Литмир - Электронная Библиотека
Содержание  
A
A

Узнав об этом покушении, Ральф Капоне с помощью своих адвокатов написал очередное письмо директору Федерального бюро тюрем Сэнфорду Бейтсу, в котором, ссылаясь на соответствующие статьи закона, просил перевести Аля в другую тюрьму, предлагая в качестве поручителей себя, свою мать и невестку: если, не дай бог, кто-либо из заключённых этой другой тюрьмы попытается подкупить начальство или охранников для получения особых привилегий, Ральф всю вину возьмёт на себя. Семья опасается за жизнь Аля, который находится в постоянной опасности, из-за чего его нервы напряжены до предела, что сказывается на состоянии и так уже подорванного здоровья. Как и во всех других просьбах, в этой было отказано. Капоне попал в ад ещё при жизни, цель достигнута.

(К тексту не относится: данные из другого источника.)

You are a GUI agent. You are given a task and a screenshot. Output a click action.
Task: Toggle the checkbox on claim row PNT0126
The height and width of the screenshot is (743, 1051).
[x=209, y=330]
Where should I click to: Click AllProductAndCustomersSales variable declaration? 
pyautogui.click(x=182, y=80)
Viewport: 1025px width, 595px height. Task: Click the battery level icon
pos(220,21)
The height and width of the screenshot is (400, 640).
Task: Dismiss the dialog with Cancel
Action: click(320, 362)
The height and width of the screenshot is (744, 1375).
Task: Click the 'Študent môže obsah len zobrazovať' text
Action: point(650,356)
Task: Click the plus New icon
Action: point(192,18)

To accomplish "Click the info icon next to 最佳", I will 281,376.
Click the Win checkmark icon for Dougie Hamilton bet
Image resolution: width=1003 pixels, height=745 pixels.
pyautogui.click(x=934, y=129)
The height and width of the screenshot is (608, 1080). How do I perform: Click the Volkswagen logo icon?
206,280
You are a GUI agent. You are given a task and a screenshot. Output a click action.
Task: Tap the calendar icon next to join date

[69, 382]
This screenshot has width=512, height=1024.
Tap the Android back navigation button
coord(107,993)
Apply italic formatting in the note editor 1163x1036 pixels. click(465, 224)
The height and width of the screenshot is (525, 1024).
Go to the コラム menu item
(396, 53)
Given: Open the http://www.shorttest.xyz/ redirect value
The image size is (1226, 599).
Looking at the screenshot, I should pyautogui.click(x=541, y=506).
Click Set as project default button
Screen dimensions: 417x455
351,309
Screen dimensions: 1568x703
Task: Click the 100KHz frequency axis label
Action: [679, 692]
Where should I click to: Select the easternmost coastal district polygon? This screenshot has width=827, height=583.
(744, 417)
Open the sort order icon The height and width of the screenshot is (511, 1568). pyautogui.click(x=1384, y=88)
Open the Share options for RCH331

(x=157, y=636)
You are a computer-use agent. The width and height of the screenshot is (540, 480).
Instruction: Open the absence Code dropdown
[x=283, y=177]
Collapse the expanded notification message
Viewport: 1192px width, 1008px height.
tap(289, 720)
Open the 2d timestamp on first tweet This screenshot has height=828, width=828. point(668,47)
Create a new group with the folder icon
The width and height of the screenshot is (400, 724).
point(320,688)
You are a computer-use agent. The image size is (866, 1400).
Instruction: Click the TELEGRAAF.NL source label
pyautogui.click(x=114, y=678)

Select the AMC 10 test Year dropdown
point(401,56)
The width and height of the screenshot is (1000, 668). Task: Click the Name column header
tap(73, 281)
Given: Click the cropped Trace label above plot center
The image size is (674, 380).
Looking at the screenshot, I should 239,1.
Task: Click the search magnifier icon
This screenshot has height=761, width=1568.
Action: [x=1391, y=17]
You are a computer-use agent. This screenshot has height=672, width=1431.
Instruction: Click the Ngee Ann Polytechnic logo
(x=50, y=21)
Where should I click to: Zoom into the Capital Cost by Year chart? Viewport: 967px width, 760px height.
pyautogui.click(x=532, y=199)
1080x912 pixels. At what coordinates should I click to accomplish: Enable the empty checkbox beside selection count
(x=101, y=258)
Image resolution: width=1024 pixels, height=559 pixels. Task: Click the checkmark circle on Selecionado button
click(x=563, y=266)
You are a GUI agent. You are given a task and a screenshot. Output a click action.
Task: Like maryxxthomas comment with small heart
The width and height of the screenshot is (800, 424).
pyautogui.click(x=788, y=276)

В том же самом июне 1936 года в тюрьме Алькатраса соорудили сторожевую вышку, а к казармам пристроили 11 новых квартир и девять комнат для холостяков: к тому времени на острове проживали 52 семьи обслуживающего персонала, в том числе 126 женщин и детей. К физическим мучениям узников добавлялись моральные: по дороге в мастерские можно было мельком увидеть не только море и далёкие очертания Сан-Франциско, но и женщин, живущих со своими мужьями...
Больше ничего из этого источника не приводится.